Washington, DC (LifeNews.com) — Members of the Senate are headed back to Capitol Hill next week and a battle over Medicare rationing will be on the front burner. One leading pro-life group has been lobbying Congress to prevent the denial of lifesaving medical treatment by refusing to allow seniors to supplement their health care.

The National Right to Life considers government-imposed denial of lifesaving medical care a form of involuntary euthanasia.

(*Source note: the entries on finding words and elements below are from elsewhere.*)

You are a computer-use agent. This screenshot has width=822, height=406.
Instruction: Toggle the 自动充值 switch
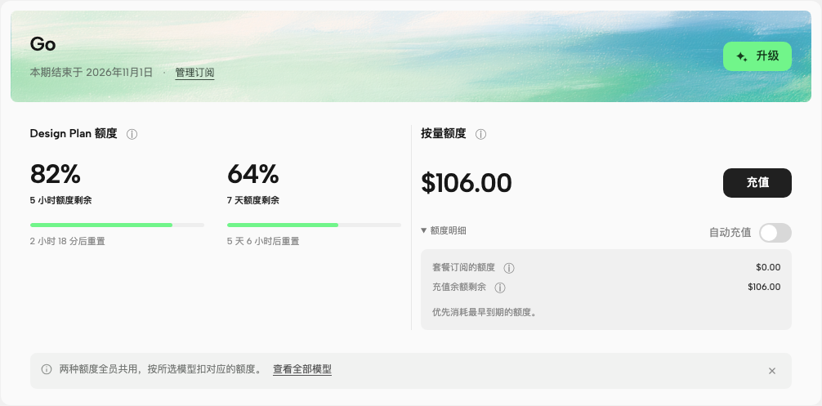[x=775, y=233]
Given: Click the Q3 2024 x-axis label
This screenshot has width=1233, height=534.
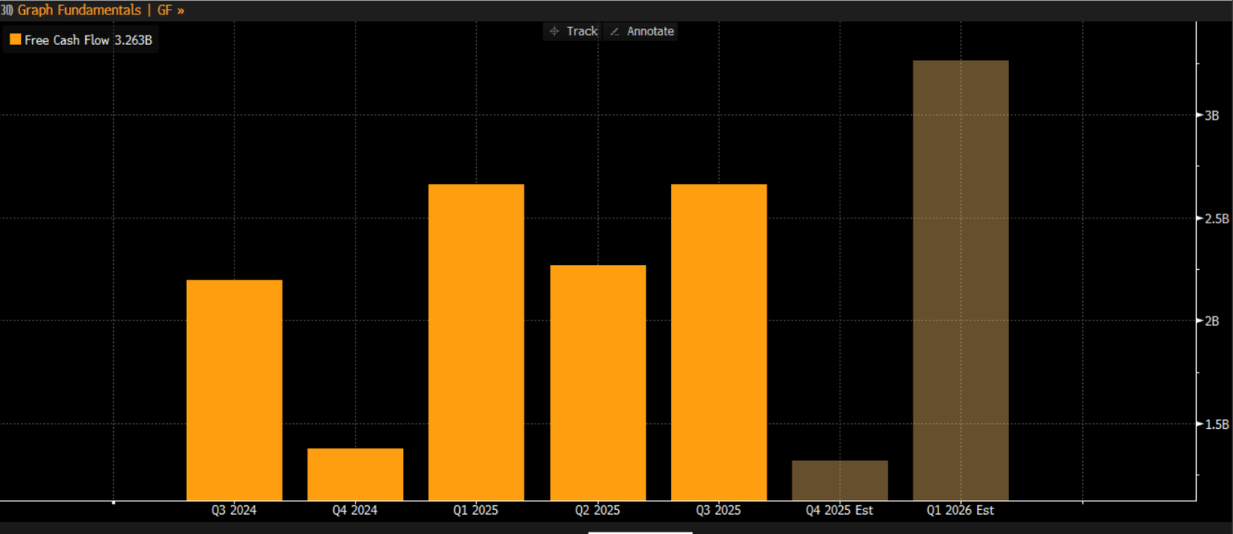Looking at the screenshot, I should pos(234,510).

Since Medicare is mandatory health insurance for older Americans, the government must not limit the ability of senior citizens to use their own money, the group contends, if they want to get unrationed insurance for lifesaving medical treatment under Medicare.

Despite the concerns, Democrats, and some Republicans, in the Senate appear ready to propose cuts in the private Medicare Advantage program NRLC supports. The pro-life group was instrumental in creating the plan in the 1990s to help those who may face treatment cuts.

The pro-life group has warned senators that it will score any vote on the Medicare program in its roll call of pro-life votes because it opposes assisted suicide and euthanasia just as much as it opposes abortion.

Burke Balch, director of the National Right to Life Committee’s center for medical ethics, told The Hill that the group will stand on principle even though some key lawmakers who oppose abortion may ruin their perfect voting records with the group.

“We are a single-issue organization,” he said. “No issue is more important than this because, as we see it, the lives of literally millions of people are at stake here.”

The group further explains its opposition to cuts in the program on its web site.

"In order to protect senior citizens’ lives, we must ensure their right to get unrationed medical care under Medicare," NRLC says. "We must not prohibit older Americans from adding their own money, if they wish, to get unrationed insurance – which only the private fee-for-service alternative gives them."

The group talks about upcoming problems for Medicare with the retiring baby boomer generation and says "government payments per beneficiary will not be able to keep up with medical inflation."

"If the funds available for health care for senior citizens from all sources are so limited, the only possible result will be rationing," it explains. "Since senior citizens are required to participate in Medicare, this would amount to government-imposed involuntary euthanasia [without maintaining the private Medicare Advantage program]."